It’s official. BlackBerry Ltd, the Canadian company that invented the smartphone and addicted legions of road warriors to the “CrackBerry”, has stopped making its iconic handsets.
Finally conceding defeat in a battle lost long ago to Apple Inc and Samsung Electronics Co, BlackBerry is handing over production of the phones to overseas partners and turning its full attention to the more profitable and growing software business.
It’s the formalization of a move in the making since Chief Executive Officer John Chen took over nearly three years ago and outsourced some manufacturing to Foxconn Technology Group.
Getting the money-losing smartphone business off BlackBerry’s books will also make it easier for the company to consistently hit profitability.
“This is the completion of their exit,” said Colin Gillis, an analyst at BGC Partners. “Chen is a software CEO historically. He’s getting back to what he knows best: higher margins and recurring revenue.”
Chen should be able to execute his software strategy as long as he keeps costs in line and maintains cash on the balance sheet, Gillis said.
BlackBerry said it struck a licensing agreement with an Indonesian company to make and distribute branded devices. More deals are in the works with Chinese and Indian manufacturers. It will still design smartphone applications and an extra-secure version of Alphabet Inc’s Android operating system.

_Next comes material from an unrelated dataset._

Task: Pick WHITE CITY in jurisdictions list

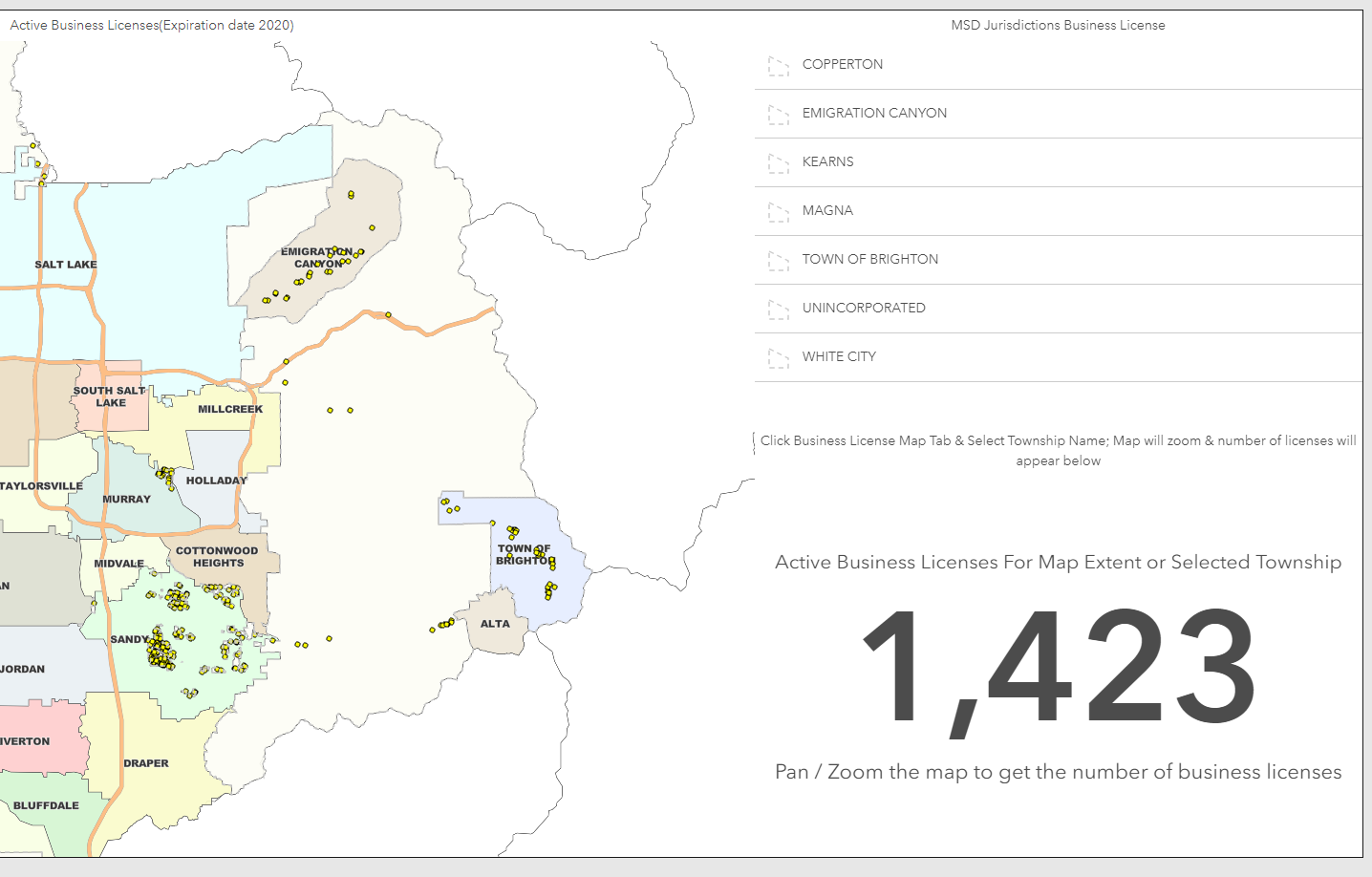Action: click(x=1059, y=357)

“I think the market has spoken and I’m just listening,” Chen said in a discussion with journalists. “You have to evolve to what your strength is and our strength is actually in the software and enterprise and security.”
The new strategy will improve margins and could actually increase the number of BlackBerry-branded phones sold, Chen said, as manufacturers license the name that still holds considerable sway in emerging markets like Indonesia, South Africa and Nigeria.